Like you would expect from a smaller competitor wanting to compete against the big boys, Shasta has a customer-friendly website that makes it easy to find the latest promotions. The Shasta What's Happening Promotions page helps you find events and promotions in your state or region. All you have to do is click on a state to find the events. Since Shasta is a regional soda brand, information won't be forthcoming for all 50 US states. In fact, I can tell you the people in California are going to have the most luck, though they have to "Stay Tuned" at the moment. You'll also find a "Where's My Shasta?" store locator, though once again, you'll only have regional coverage.

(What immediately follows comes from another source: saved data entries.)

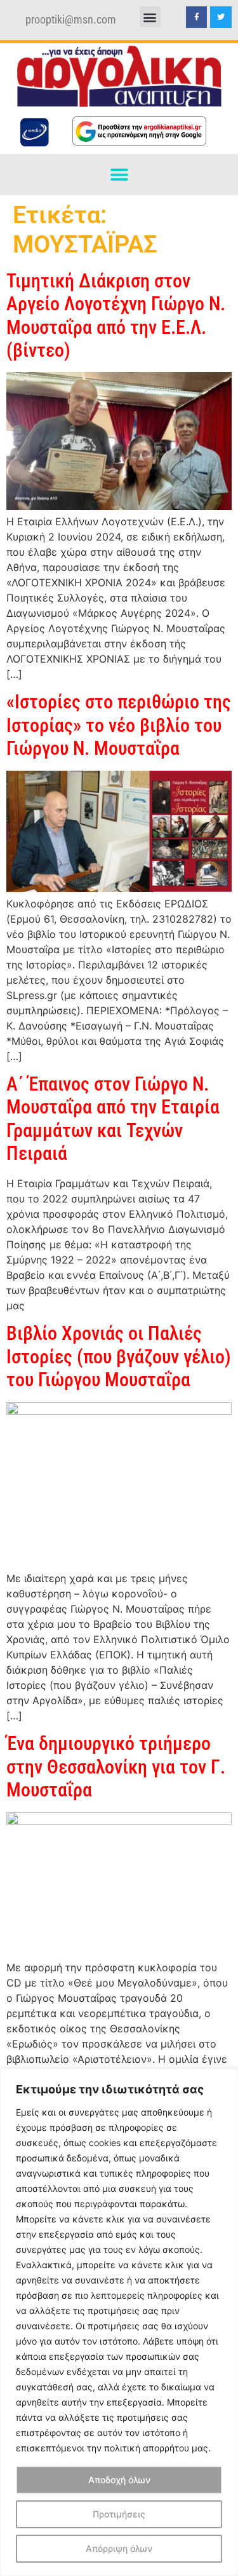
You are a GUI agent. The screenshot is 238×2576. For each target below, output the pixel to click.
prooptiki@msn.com (70, 19)
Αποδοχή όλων (119, 2479)
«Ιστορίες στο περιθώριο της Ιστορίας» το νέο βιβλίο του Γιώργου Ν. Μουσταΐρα (118, 725)
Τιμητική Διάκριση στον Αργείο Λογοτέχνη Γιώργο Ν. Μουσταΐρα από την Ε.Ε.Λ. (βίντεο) (115, 315)
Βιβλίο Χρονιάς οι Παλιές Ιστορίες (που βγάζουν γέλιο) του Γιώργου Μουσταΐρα (118, 1356)
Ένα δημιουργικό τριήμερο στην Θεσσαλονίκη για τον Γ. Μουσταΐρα (115, 1766)
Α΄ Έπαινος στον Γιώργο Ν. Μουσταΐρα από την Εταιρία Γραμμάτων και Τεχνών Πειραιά (113, 1118)
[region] (119, 2322)
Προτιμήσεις (119, 2514)
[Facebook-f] (197, 17)
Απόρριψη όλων (119, 2548)
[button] (150, 16)
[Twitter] (221, 17)
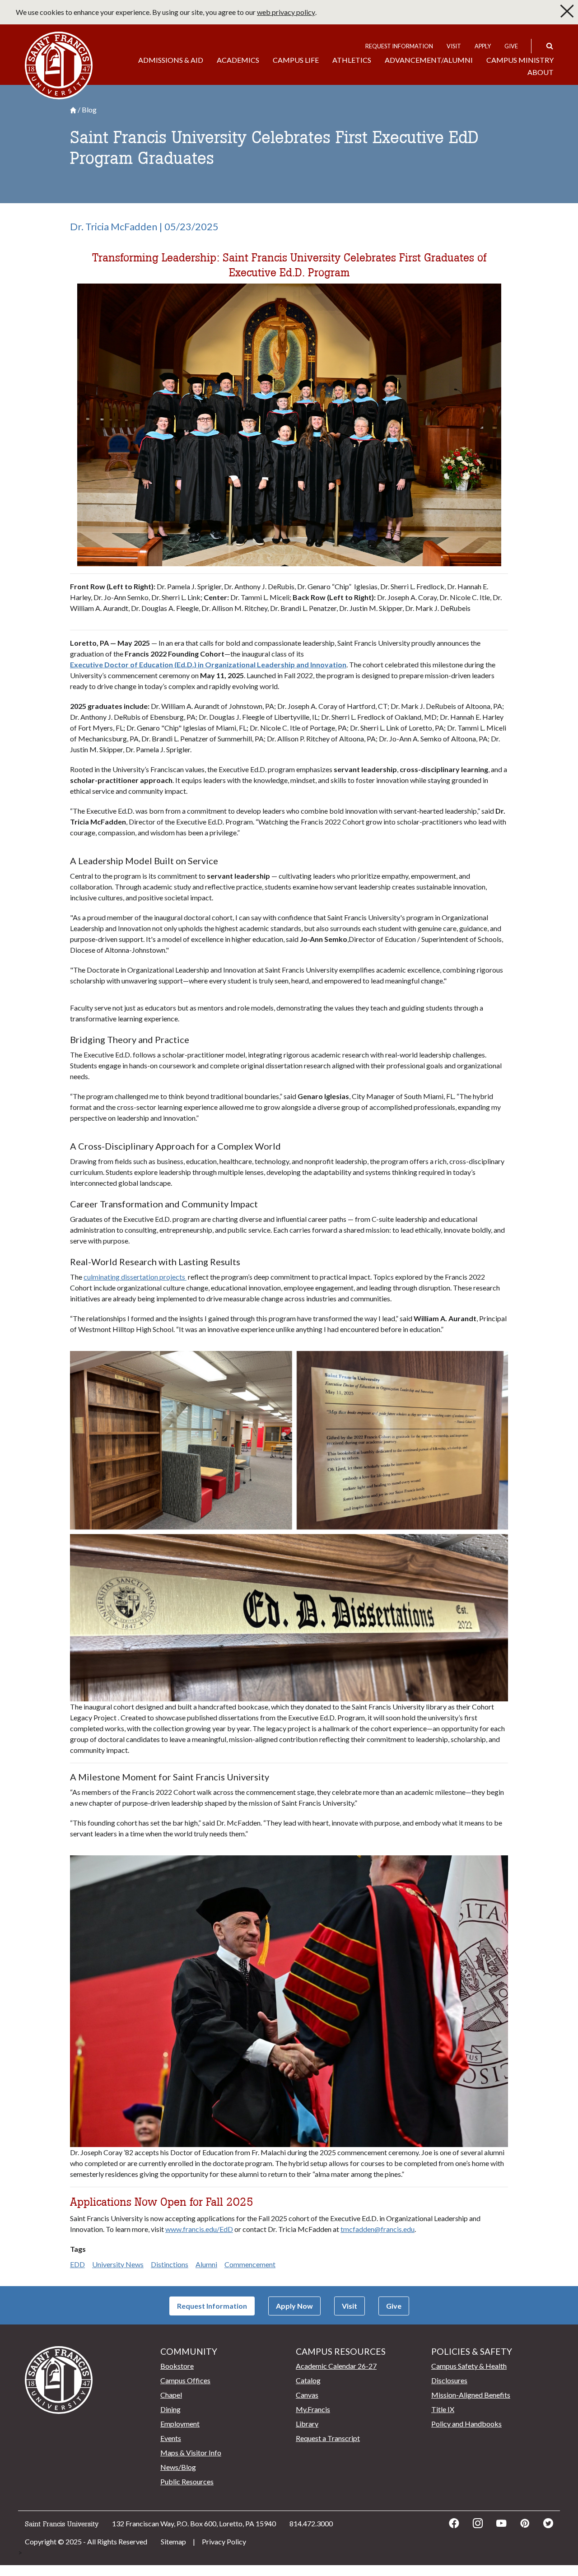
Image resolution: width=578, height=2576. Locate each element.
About (540, 72)
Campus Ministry (520, 60)
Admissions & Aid (170, 60)
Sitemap (173, 2541)
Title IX (442, 2409)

If you have specific coupon questions for Shasta Beverages, you should go to the ShastaPop Contact page. I would suggest you contact the advertising/marketing department, though the sales department also might be appropriate. All you have to do is add your name, a valid email address, and start typing your comments.
Shasta sometimes offers nice rebates and discounts. Late in 2011, Shasta offered a "Buy 2 12-packs, Get 1 Free" offer that's absolutely out of this world. The promotion is no longer running, but you should look for more deals like that in the future.
When I found that offer, I also found a good tip for online coupon shoppers everywhere. A lot of companies offer nice coupons, but include lots of brightly-colored sales copy at the bottom of the coupon for one reason or another. Printing off these color printings can become quite expensive, since the cost of ink cartridges in printers are out-of-hand these days. So if you have a printer which stops printing when it runs out of paper, gauge how long the coupon part of the copy is and tear off the bottom of the page. When you get to the wasteful part of the coupon, your printer should stop the process. Be sure to include the full barcode or your printable Shasta coupons won't work.
I found one BOGO Shasta coupon from 2011 that offered a big discount on Shasta products sold in states out west. For those new to coupon shopping, "BOGO" is an acronym meaning "Buy One Get One (Free)". This coupon points out one drawback to Shasta coupons--that it's only valid in California, Arizona, Washington, Utah, Idaho, Minnesota, Oklahoma, and Texas. These are the states where Shasta products are likeliest to be found in 2012, so it's no great loss to everyone else who couldn't use it anyway. I'll suggest an alternative for many of the readers, though.
The National Beverage Corporation bought Faygo to act as a kind of sister-drink to Shasta. Faygo, which can be seen as a midwestern counterpart to Shasta, began as a regionally-famous soft drink (founded in 1907 by two Russian immigrants). So while Shasta is a favorite in California, on the West Coast, and in parts of the American Southwest, Faygo acts as the National Beverage Corporations primary drink in the midwest and plains states. I've heard Faygo described as a national product, but I live in Texas and I've never seen it sold around here (though that doesn't mean it isn't). But if you want an alternative to Coke, Pepsi, and RC Cola and your region doesn't have Shasta products, Faygo Cola is the next best thing. I happened to find a $0.50 off coupon for 1 Faygo drink, so you can find good bargains on this Shasta alternative.